My first book, Board, was published in March 2015 by Edinburgh based Fledgling Press Ltd.
Board is the story of my attempt to overcome a lifelong fear of the ocean – despite my coming from a family of seafarers – and learn to surf as a 40–something father. The book charts my first tentative, and hapless, steps in surfing and the challenges and danger I’ve subsequently faced trying to pursue this most demanding of sports off the wild Atlantic coast of my home in Orkney.
As a journalist, my original intention had been to write a light-hearted account of my progress. While Board certainly isn’t short on laughs, writing the book forced me to explore issues such as loss, ego, fear, honesty, fatherhood and friendship. It wasn’t always a comfortable process. I am, as the book reveals, a very average surfer terrified by many of the situations I’ve found myself in at sea. At its heart though, Board is a story of about accepting some limitations – both physical and emotional – and overcoming others.
Whilst surfing is the central theme of Board, I also incorporated the story of my return to skateboarding after a 30-year gap. My decision to turn back the clock to the 1970s would also prove remarkably life changing and, occasionally, utterly catastrophic.
Board was officially launched in the Pier Arts Centre, Orkney, on Friday 20th March, with an additional launch taking place in the George Street, Edinburgh, branch of Waterstones, on Thursday 26th March.

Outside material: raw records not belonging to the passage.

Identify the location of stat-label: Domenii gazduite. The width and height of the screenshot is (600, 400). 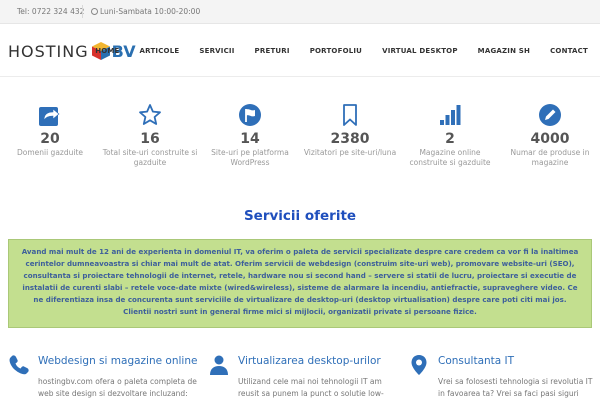
(50, 152).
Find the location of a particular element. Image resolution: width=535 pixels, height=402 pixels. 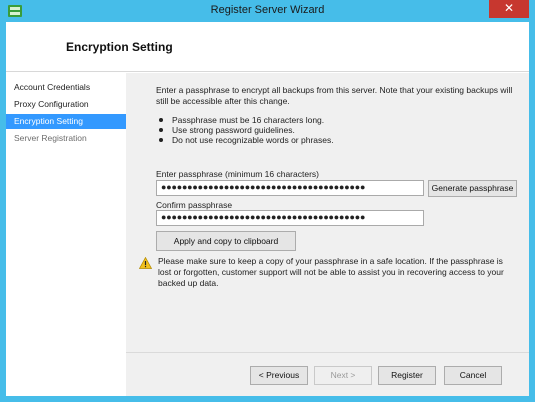

passphrase-label: Enter passphrase (minimum 16 characters) is located at coordinates (238, 174).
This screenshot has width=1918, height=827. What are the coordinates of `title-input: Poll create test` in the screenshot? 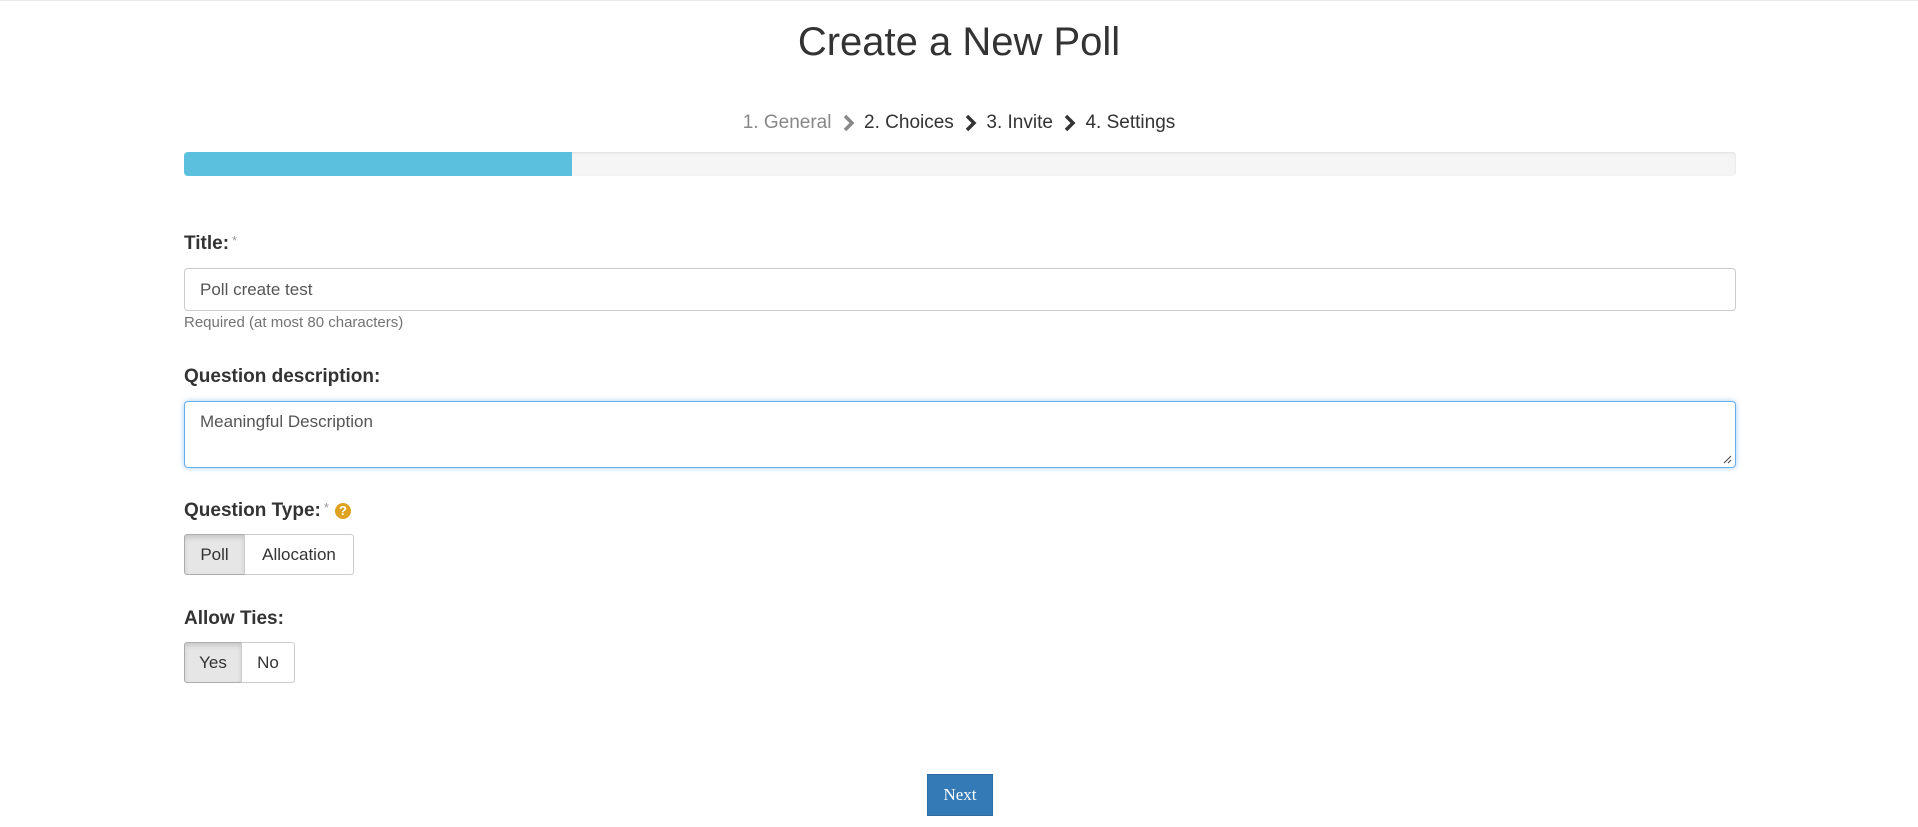 It's located at (960, 290).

“Surfing’s literary canon has a welcome new addition charting the highs and lows of riding Orkney’s waves…Flanagan’s memoir offers a surf story that’s original on two levels: firstly, it puts an unexpected spin on the man-deals-with-mid-life-crisis-by-learning-to-surf cliché by having its protagonist getting to grips with the Sport of Kings in some of the most inhospitable conditions imaginable, namely the board-snapping, bone-crunching reefs of Orkney’s Bay of Skaill; and secondly, it also details the author’s parallel attempts to rekindle his childhood love of skateboarding – a passion which came to a sudden end one Sunday morning in Leith when he accidentally ploughed through a column of veterans attending a Remembrance Day service.”…Roger Cox, The Scotsman.
“This is an engaging and brilliantly written surfing and skateboarding memoir. There’s plenty of action, but it’s also packed with humour and reflection, and deserves to reach an audience way beyond enthusiasts for those two sports.”…Scotland Outdoors magazine.
“A wonderful story of hope and freedom”…Surfer Today
“Thoroughly unpretentious, Board brings a brutally honest account of what it’s like to pursue an extreme sport in middle age.”…Andrew Stewart, The Orcadian.
Work is now underway on my second book, though the title remains under wraps for now.